Let the Marketing of Derek Jeter’s Farewell Begin

The Derek Jeter farewell tour is coming, with the inevitable merchandising: caps and T-shirts with a Jeter-centric logo; dirt from his shortstop area packaged in vials; autographs; signed bases, balls, home plates and, well, almost anything else imaginable.

Derek Jeter, center, and the Yankees honoring Mariano Rivera, right, in 2011, days after his 602nd save broke the career record. Barton Silverman/The New York Times

The tour was going to happen whenever Jeter said he was retiring — and whenever fell Wednesday as he announced that 2014 would be his final season.

Didn’t Mariano Rivera just say goodbye after his Tour of 2013, when about 20 of baseball’s licensees created a long retirement line, including New Era caps with a special Rivera logo; Nike and Majestic apparel; and collectibles by Steiner Sports like a $15,000 game-used bullpen rubber from last Sept. 20 to 23? Delta Airlines dedicated a 757 to Rivera, placing a circle with his No. 42 and pinstripes, and signature, on the jet.

The Empire State Building might have to be renamed for Jeter to suit his stature.

The breadth and tenor of the season-long Adieu to Derek will largely be up to Jeter; his agent, Casey Close; and his family. He will want to balance his desire to give fans something to remember his final season by and his goal of raising money for his Turn 2 Foundation, as he did in 2011 during his quest for his 3,000th hit.

“This is really personal to Derek, so we’ll wait and see what, if anything, he wants,” said Brandon Steiner, the founder and chief executive of Steiner Sports, the official collectibles licensee for Jeter and the Yankees, among others. “I would expect him to be reluctant, but raising money for his foundation is always a premium for him.”

Tim Brosnan, Major League Baseball’s executive vice president for business, said: “Derek is conservative in his approach to monetizing anything. We will be respectful and take our marching orders from him.”
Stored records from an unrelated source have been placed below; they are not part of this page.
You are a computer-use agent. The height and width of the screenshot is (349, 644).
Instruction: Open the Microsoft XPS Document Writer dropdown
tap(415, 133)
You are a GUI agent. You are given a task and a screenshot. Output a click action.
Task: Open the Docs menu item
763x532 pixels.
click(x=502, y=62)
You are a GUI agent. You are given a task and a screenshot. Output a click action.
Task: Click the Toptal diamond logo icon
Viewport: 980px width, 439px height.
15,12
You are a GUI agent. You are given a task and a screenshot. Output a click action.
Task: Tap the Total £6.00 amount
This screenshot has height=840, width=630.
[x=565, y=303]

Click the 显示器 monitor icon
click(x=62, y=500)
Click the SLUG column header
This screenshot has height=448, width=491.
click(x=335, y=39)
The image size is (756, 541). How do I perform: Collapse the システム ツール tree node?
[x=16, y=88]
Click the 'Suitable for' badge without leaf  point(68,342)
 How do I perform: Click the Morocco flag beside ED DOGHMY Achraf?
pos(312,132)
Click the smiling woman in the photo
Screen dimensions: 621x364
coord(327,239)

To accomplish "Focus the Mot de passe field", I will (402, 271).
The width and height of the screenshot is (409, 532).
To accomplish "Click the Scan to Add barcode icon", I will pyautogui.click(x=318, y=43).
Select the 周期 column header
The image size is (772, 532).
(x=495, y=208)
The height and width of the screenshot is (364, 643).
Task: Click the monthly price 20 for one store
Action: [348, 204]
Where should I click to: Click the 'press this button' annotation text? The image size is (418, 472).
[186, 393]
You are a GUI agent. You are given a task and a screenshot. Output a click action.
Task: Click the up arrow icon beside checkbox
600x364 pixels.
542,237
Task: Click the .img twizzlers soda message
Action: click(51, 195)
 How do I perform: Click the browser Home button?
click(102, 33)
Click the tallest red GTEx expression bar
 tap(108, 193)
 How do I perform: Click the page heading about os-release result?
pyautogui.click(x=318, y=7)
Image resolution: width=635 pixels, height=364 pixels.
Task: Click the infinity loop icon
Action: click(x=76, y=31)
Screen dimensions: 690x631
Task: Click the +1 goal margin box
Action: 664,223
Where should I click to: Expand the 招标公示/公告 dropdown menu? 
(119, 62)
The Yankees quietly kicked off the campaign within hours of Jeter’s retirement announcement. An email that hailed the coming season as his last offered this makeshift, Trekkian slogan: “Captain’s Final Voyage.”

Steiner suggested a phrase for his Jeter-goodbye products, but it may need a tweak given its undertaker’s tone: “The Derek Jeter Final Journey Collection.”

Lonn Trost, the Yankees’ chief operating officer, said Thursday morning that the team had not thought in detail about Jeter’s goodbye. “Right now, I don’t think he’s considering what Mo did, but we haven’t sat down to get his thoughts,” Trost said.

Rivera swept through major league parks like a benevolent monarch, receiving gifts from rival teams while endearing himself to the stadium workers, fans and families he met at each stop. That might not be Jeter’s style.

Brosnan said he could not remember anything as extensive as the tributes for Rivera, “who spent 20 years with a singular club, won five world championships, was in the playoffs however many times, and was the greatest player at his position all time.”

The merchandised tributes to Jeter for his 3,000th hit and to Rivera were unusual, but they clearly serve as models for Jeter’s farewell and for those of future star players.

Championship teams are commemorated with parades, licensed goods and White House visits. Retiring players usually receive days in their honor, with gifts. But season-long, coordinated campaigns are not de rigueur.

It will be interesting to see if Kobe Bryant, a career-long Los Angeles Laker, is treated like Rivera or Jeter. Had today’s sports merchandising and marketing existed in the 1930s, “Babe Ruth’s Final Voyage” would have been ubiquitous, and Babe-drunk booze bottles could have been repackaged as signed collectibles.

Already it is clear that the demand for existing Jeter goods is great and should be greater when they say “farewell” or have a patch with something like “DJ14.” Fanatics.com, the online retailer, said that on Wednesday, sales of merchandise with Jeter’s name soared 600 percent from the day before.

Steiner is prepared for whatever course Jeter decides, but Steiner’s entrepreneurial bent seems to be toward a full-out assault of Jeter merchandise. Steiner has been contemplating a campaign like this for years and slept only two hours Wednesday thinking of its outlines.

His New Rochelle warehouse has plenty of Jeter products that need only an additional photograph of his final at-bat, a vial of dirt or a signed ball to complete the type of created collectible that is his specialty.

“How do you get your arms around this sort of thing?” Steiner said. “He has so many moments, going back to the dive, to Mr. November, all the World Series. It’s massive.”

That sort of sentiment is what thrills a retail chain like Modell’s.

“Jeter 3,000 was insane,” said Mitch Modell, the retailer’s chief executive. “I think this will be bigger.”